290~299日齢の去勢牛は、96頭、平均体重302.8kg、平均セリ値(税抜き)532,875円

260~269日齢の去勢牛は、132頭、平均体重296.6kg、平均セリ値(税抜き)543,303円

 

体重は、+6.2kgで、セリ値は、-10,428円(えっ?)。

 

平成25年10月期の子牛競市

290~299日齢の去勢牛は、126頭、平均体重306.3kg、平均セリ値(税抜き)529,167円

260~269日齢の去勢牛は、125頭、平均体重298.7kg、平均セリ値(税抜き)530,360円

 

体重は、+6.2kgで、セリ値は、-1,193円(これまた、えっ?)。

 

これらのデータを見る限り、290日で出荷するより、260日で出荷した方が、どう考えても、お得でしょう。

 

 

 

ただ、260日齢ほどで、出荷する子牛の多くは、その前段階で、十分に大きくなることが予見できている子牛なわけです。

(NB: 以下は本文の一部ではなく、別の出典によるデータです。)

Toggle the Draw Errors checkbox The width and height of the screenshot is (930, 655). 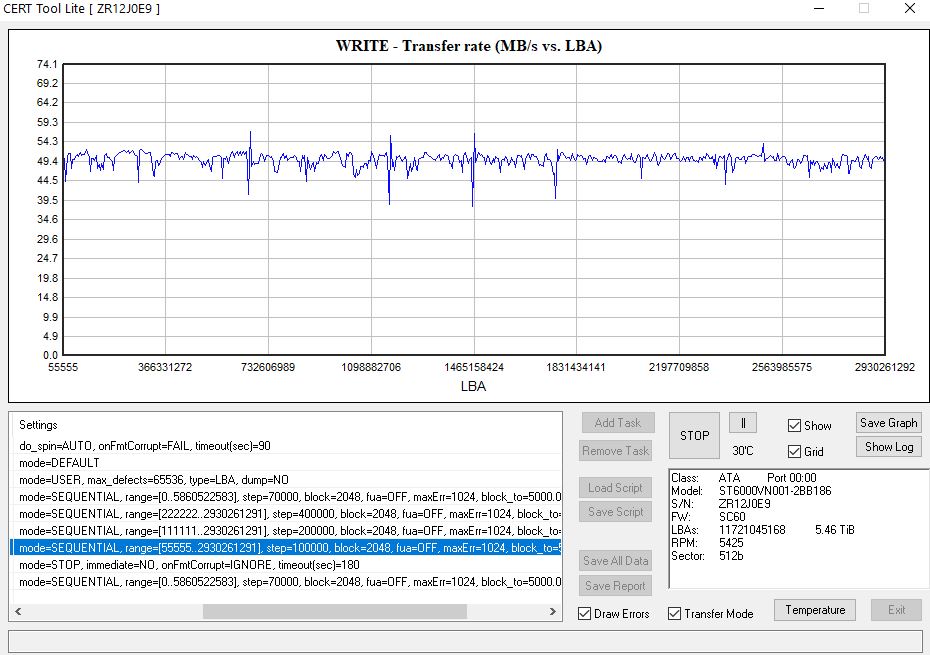[x=586, y=614]
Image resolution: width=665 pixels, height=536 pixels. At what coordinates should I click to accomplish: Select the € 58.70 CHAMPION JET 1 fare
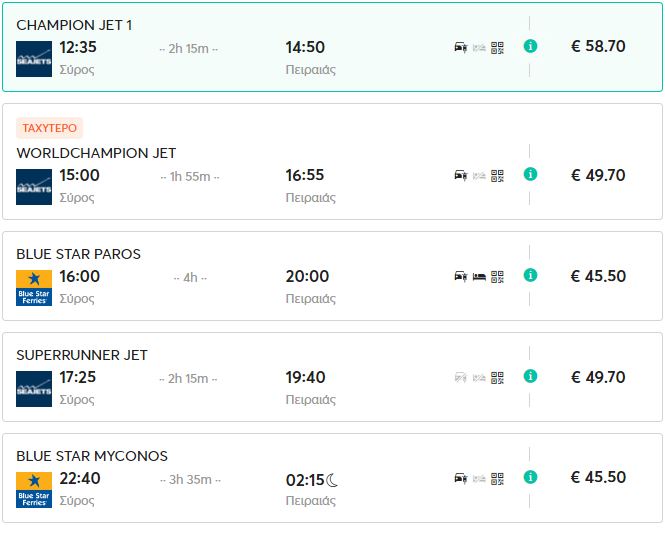point(598,46)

つまり、「若いが重い」という、肥育農家さんが買いたくなるような子牛であるわけです。

一方、290日齢ほどで、出荷する子牛の多くは、その全く逆なわけです。

そのあたりは、考慮する必要があるでしょう。

 

最後に、出荷前の子牛1頭に付き、飼料代(最も金額が大きいと思われる経費)が1日当り、いくらかかっているかを計算する必要があると思われます。

因みに、うちでは、概ね800円/(日・頭)でした。

ということは、30日では、24,000円ほど掛かるという計算になります。

やはり、子牛の状態や諸事情にもよりますが、早めの出荷が良いのではないでしょうか。

 

はまちゃんさん、例の成長曲線は、使いませんでしたが、こんな感じで、・・・。